400 µL of culturing suspension (1/500 nutrient broth in 100 mmol/L KCl) containing 0.4 µmol/L of DiSC3(5) (Tokyo Chemical Industry Corporation) and 1 × 107 colony forming unit (CFU)/mL of E. coli was dropped onto the nanoporous and FG substrates. The E. coli on nanoporous and FG substrates was cultured at 308 K for 48 h at RH = 50%. The fluorescence at wavelengths of 649–670 nm was observed at given incubation times using a fluorescent optical microscope (BX53, Olympus, Tokyo, Japan).

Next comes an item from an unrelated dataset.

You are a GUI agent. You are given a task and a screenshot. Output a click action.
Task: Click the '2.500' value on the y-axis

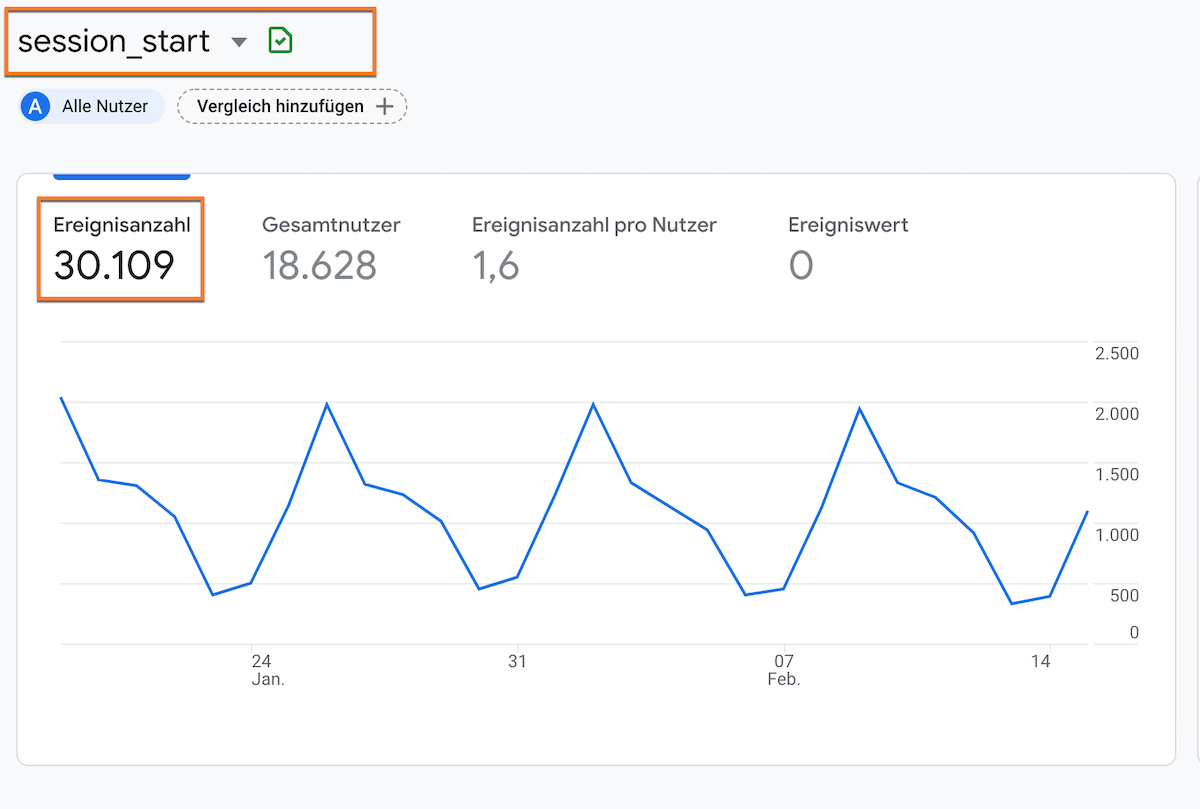tap(1118, 353)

Preparation for SPM measurements

One quantity of platinum ear of bacteria incubated was put into 5 mL of 1/500 nutrient broth, followed by vortex mixing. 400 µL of bacterial suspension was dripped onto the samples, and the bacterial suspensions were then covered with polyethylene film. The bacterial suspensions were incubated on the samples for a given period (up to 24 h) in humidity-controlled incubators at 35 °C. The incubated bacteria were completely recovered on the samples by 5 mL of phosphate-buffered saline. We used these suspensions for the following measurements.

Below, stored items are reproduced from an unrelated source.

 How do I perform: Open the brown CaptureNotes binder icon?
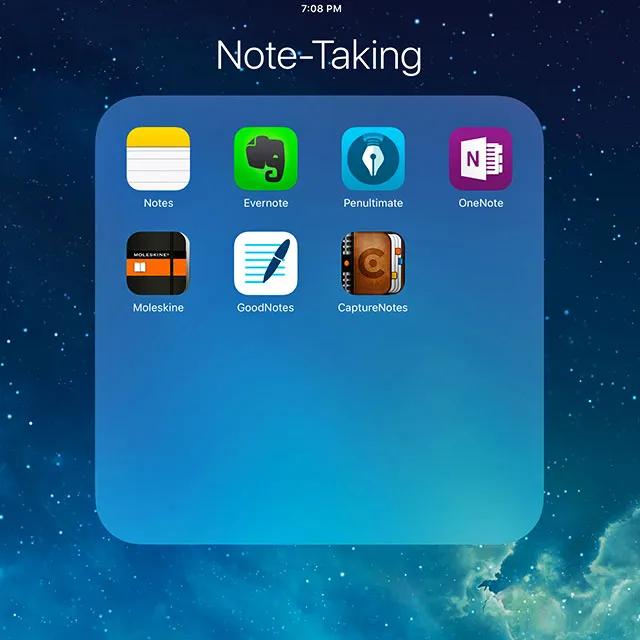(x=373, y=264)
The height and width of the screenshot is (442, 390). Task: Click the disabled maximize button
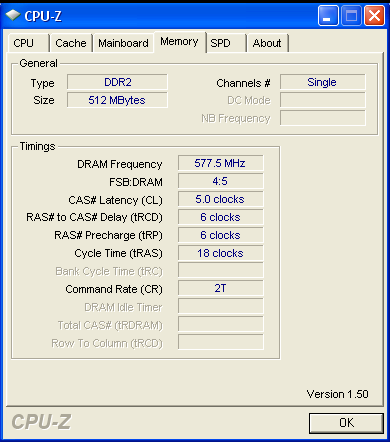point(351,16)
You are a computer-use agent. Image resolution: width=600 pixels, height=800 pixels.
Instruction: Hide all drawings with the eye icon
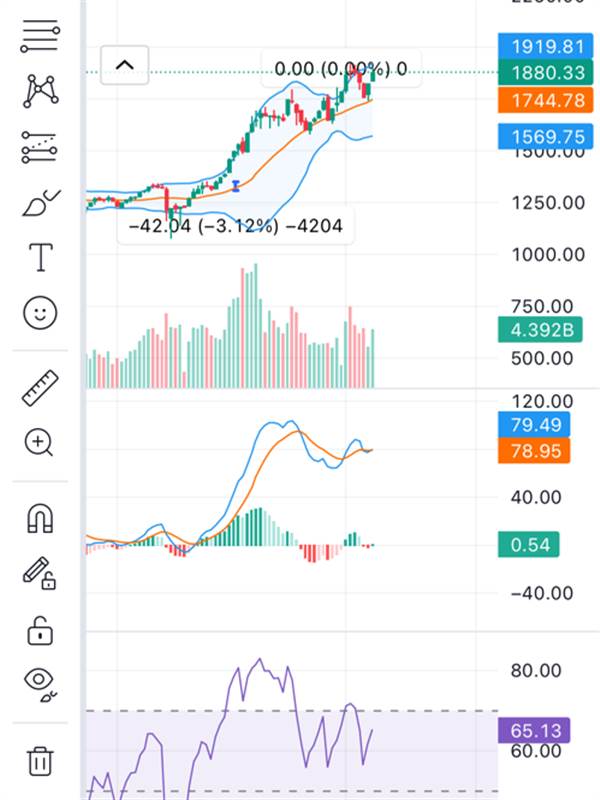coord(40,682)
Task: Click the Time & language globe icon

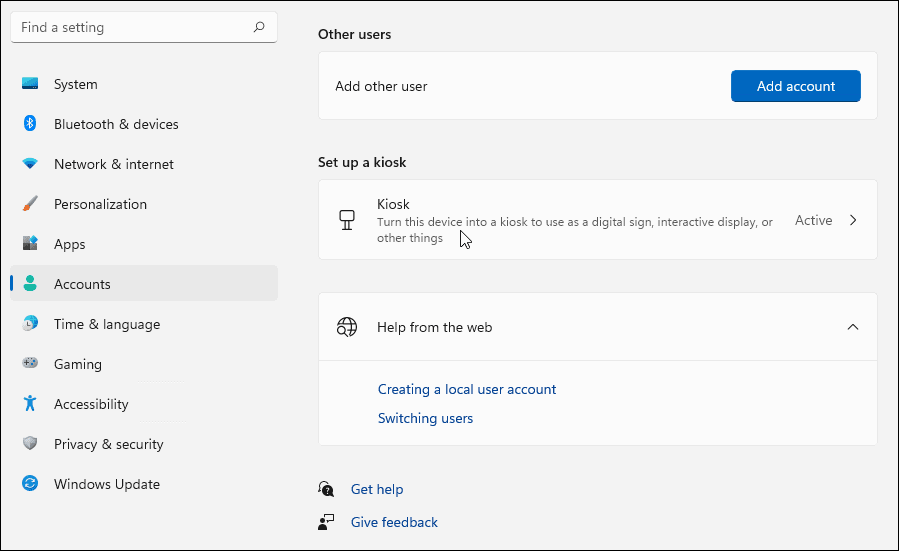Action: coord(30,324)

To immobilise the bacterial cells on the glass substrate, cover glasses were coated with poly-l-lysine (Cultrex)38,39. The cover glasses were covered with 150 mL of 0.02 mass% poly-l-lysine aqueous solution for 30 min and rinsed with water. The cover glasses were then air-dried for 2 h. 200 µL of the bacterial suspension was deposited onto a cover glass coated with poly-l-lysine. After 20 min, the bacterium-coated glass substrate was then gently rinsed with water three times to remove excess and loosely attached bacterial cells. The cover glass with immobilised bacteria was then transferred into the SPM fluid cell for imaging and force-measurements in water.

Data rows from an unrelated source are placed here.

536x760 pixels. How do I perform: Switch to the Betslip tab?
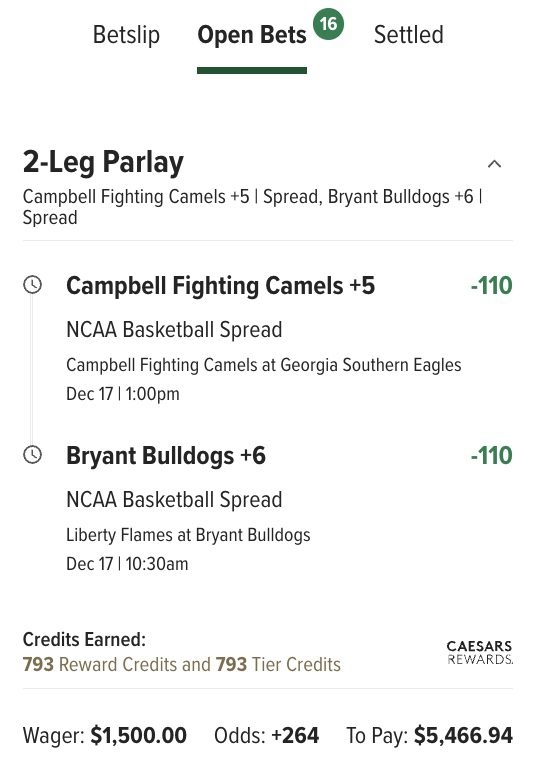[126, 35]
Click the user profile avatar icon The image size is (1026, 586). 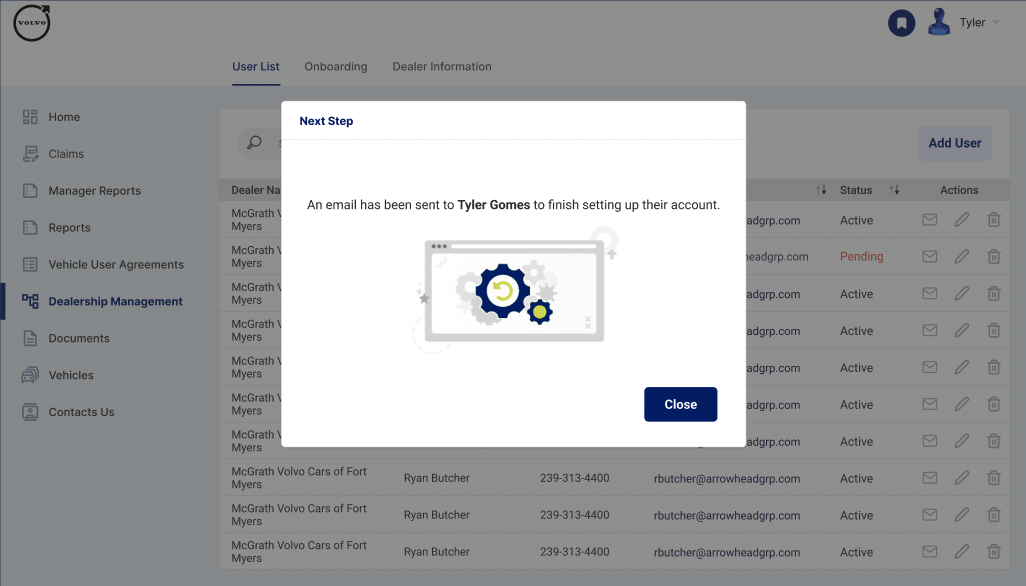click(x=937, y=22)
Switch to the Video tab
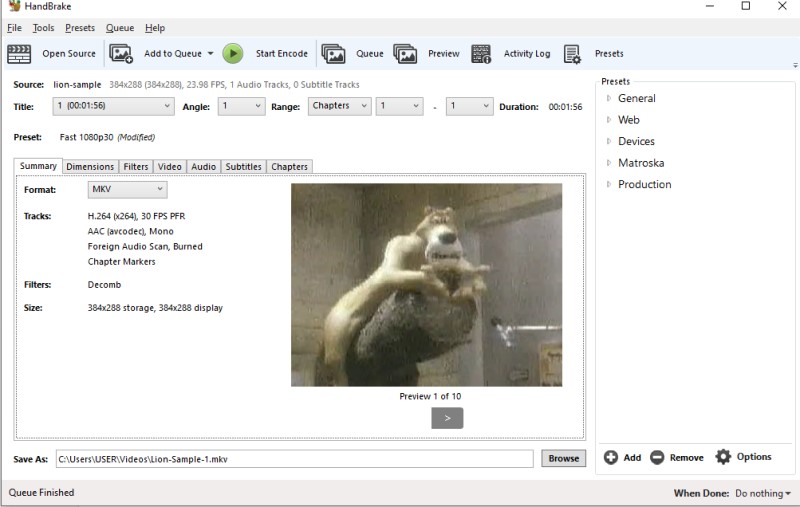800x507 pixels. pos(170,167)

Measurements of elastic modulus with SPM

SPM measurements were performed using an SPM-9700 (Shimadzu) on the above-mentioned bacterial cells immobilised on glass substrates coated with poly-l-lysine and placed in the SPM fluid cell. Silicon nitride cantilevers with a nominal spring constant of 0.15 N m−1 were purchased from Olympus (OMCL-TR800PSA-1). To obtain force curves, we used force-mapping in contact mode, where the tip of the cantilever was indented at 50 nm s−1 above the centre of E. coli. The elastic modulus was then calculated using Johnson–Kendall–Roberts (JKR) theory40,41. The indentation was conducted at least 35 times.

Computational details

Previously, MD simulations of the interactions between organic molecules and metallic surfaces have used empirical potentials such as CHARMM-METAL29. However, MD simulations using empirical potentials cannot treat the effects of charge transfer and exchange interactions. On the other hand, first-principles calculations can treat the effects of charge transfer and exchange interactions42, but the number of atoms in the system is very limited. Hence, a combination of MD simulations and first-principles calculations was performed to investigate the interactions between the Au surface and peptidoglycan. In addition, another MD simulation was carried out to investigate the interactions between peptidoglycan and the membrane systems. Details of the computational methods are described in the supplemental information.